### [What the task requires]
Look for the line with "Instruction: Click the 处理情况 section icon"; please transcribe it and every later line in the entries exactly, up to the end, leaving pictures out.

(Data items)
BEGIN

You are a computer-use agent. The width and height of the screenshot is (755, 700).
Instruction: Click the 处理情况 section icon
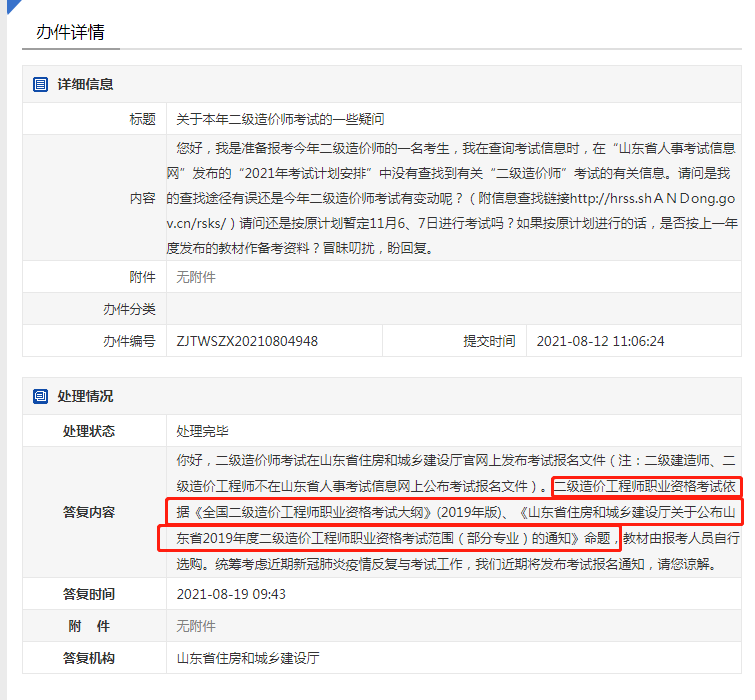40,396
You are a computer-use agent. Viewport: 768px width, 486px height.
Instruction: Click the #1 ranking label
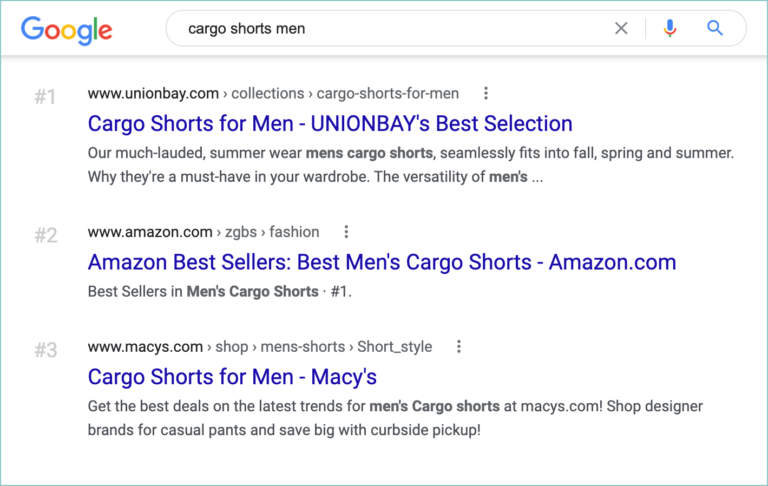click(x=45, y=97)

END

### [Solution for this problem]
Instruction: Click the 处理情况 section icon
40,396
You are a computer-use agent. Viewport: 768px width, 486px height.
Instruction: Click the #1 ranking label
click(x=45, y=97)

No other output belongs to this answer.